Making money, or Bells, couldn’t be easier in the game. From gathering fruit to catching fish, there are plenty of different activities that will reward the player with money. Of course, there are also plenty of things that the player can spend their money on, as slowly but surely new buildings will be constructed, giving access to various services, along with the travelling merchants that show up occasionally with cool new furnishings, hairstyles or clothes for the player to buy.

The player doesn’t have to buy everything in the game, as some items can actually be crafted. The new crafting mechanics in New Horizons are great, allowing the player craft all manner of things, from tools that degrade over time and will need replacing, to furniture. Crafting anything will first need the player to obtain a blueprint, and then gather all of the required resources. Between the crafting and the requirements of Tom Nook as he demands items for new residents, the player will be going through a lot of resources, but at least it will keep them busy.


Bells are not the only form of currency in New Horizons though. Tom Nook, ever looking for a way to make more cash, has introduced a “loyalty card” of sorts. Nook Miles are rewarded to the player for doing various things on the island, which is nice in itself as it will give the player some direction in what to aim for. These Nook Miles can be used for various different things that cannot be purchased otherwise, including air trips to other islands. These tours will take the player to a random island, where they can meet other characters and gather whatever resources they need, some of which may not be available on their own island. While finding more resources or new types of fish is great, sometimes it is just the change in scenery that is most welcome.

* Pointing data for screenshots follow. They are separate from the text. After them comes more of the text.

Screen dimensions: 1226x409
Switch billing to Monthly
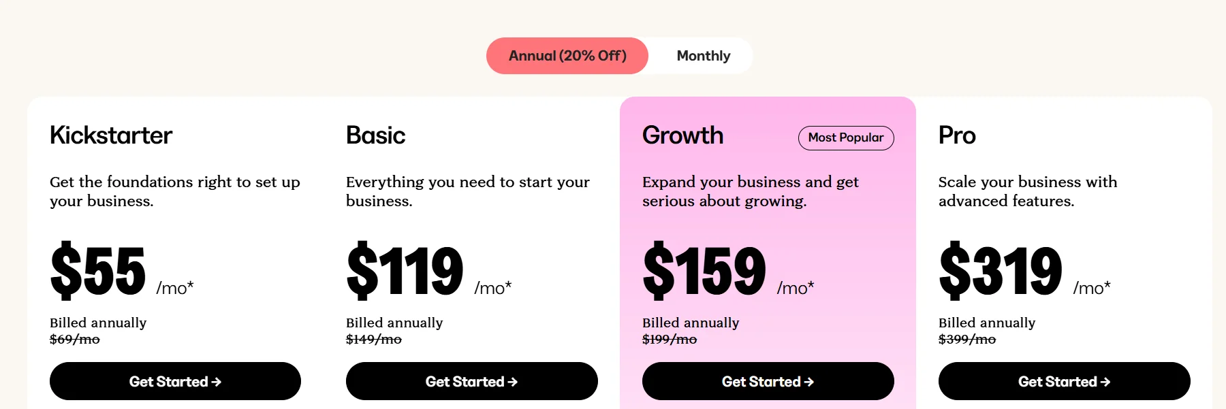tap(702, 56)
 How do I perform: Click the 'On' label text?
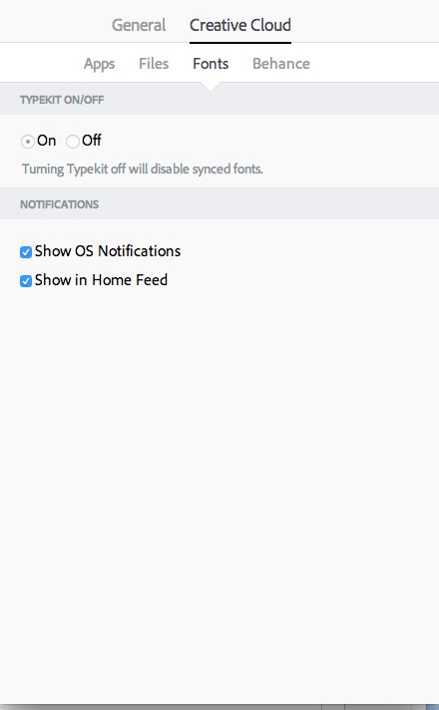pos(47,141)

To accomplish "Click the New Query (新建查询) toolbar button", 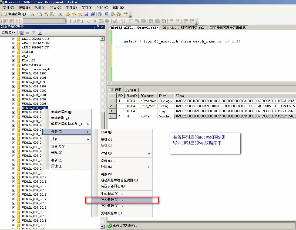I will point(15,14).
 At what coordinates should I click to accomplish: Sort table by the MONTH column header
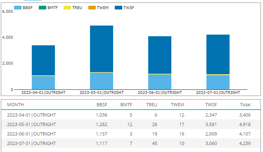15,105
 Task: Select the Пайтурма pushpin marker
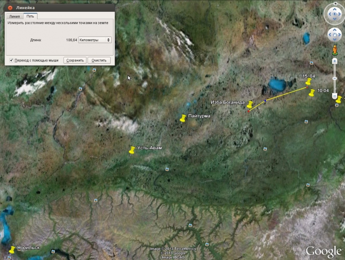182,118
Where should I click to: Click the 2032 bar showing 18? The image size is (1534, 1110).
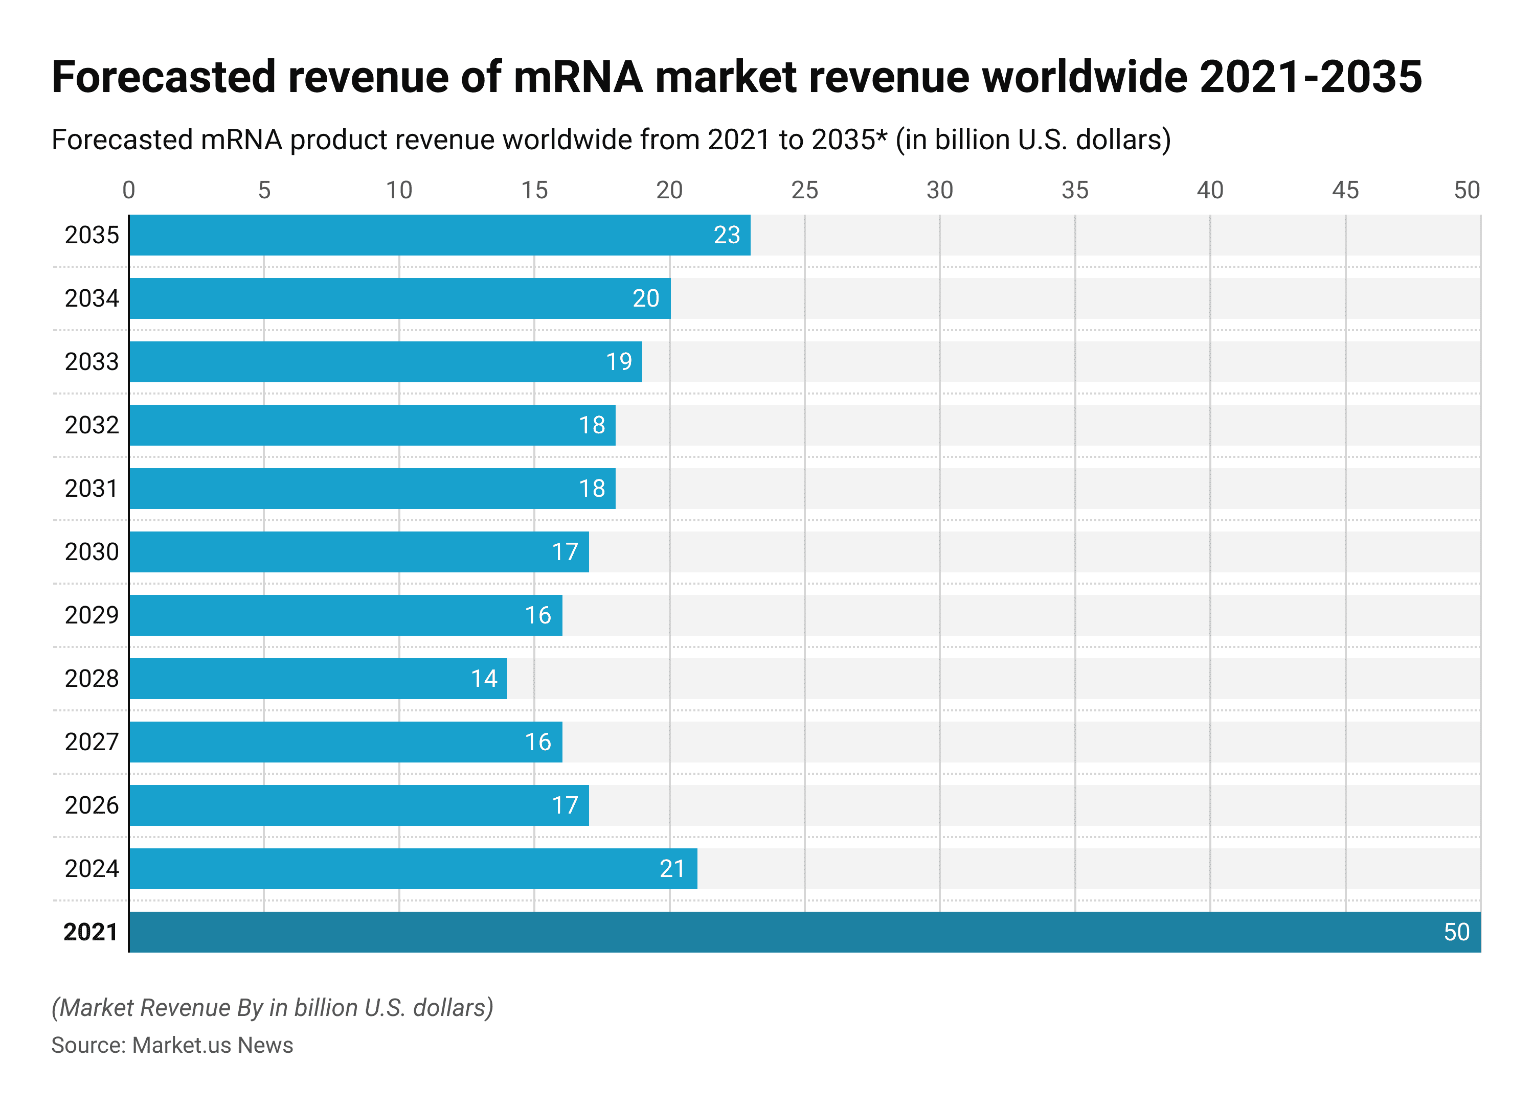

Not that there will ever be a shortage of things to see and do on the players’ own island. Animal Crossing has always been, and still is, a game about being in it for the long haul. The game plays in real time, which not only means that to go out at night in the game will mean waiting until night in the real world, but also that New Horizons will presumably not see any snow until next winter. Buildings take time to build, and new characters will turn up on the island with alarming regularity, meaning that the player will need to check in on a daily basis to see all that the game has to offer. Throw in seasonal events and special occasions, and this will be a game that players will come back to for years to come. For minute to minute though, pulling up weeds, catching insects, fishing, gathering resources, and even shooting balloons that float through the sky to receive presents, are all things that will allow the time to pass in the most relaxing way.

Should the player need some company, there are options for online play and visiting the islands of friends. These are, as is Nintendo’s way, slightly more complex than they need to be, but they are there nonetheless and the additional levels of security will at least prevent evil players from messing with your well manicured island. Local play is easy enough though, as each player only needs a single Joy-Con, so it can be enjoyed by a pair without the need to buy additional equipment. When playing local, one player will be in charge and the others will be limited to what they do, but changing the leader is easy.


There is a laid back charm to Animal Crossing: New Horizons that, given the current state of the world, feels sorely needed. Sure, much of the game may feel like busy work, but as it is always leading towards something new, it’s all good. For newcomers, there is no danger or risk in Animal Crossing: New Horizons, but there is plenty of excitement in discovering new things to see and do. For the returning players, it will come as no surprise to hear that this is the best Animal Crossing game ever, and it has certainly been worth the wait.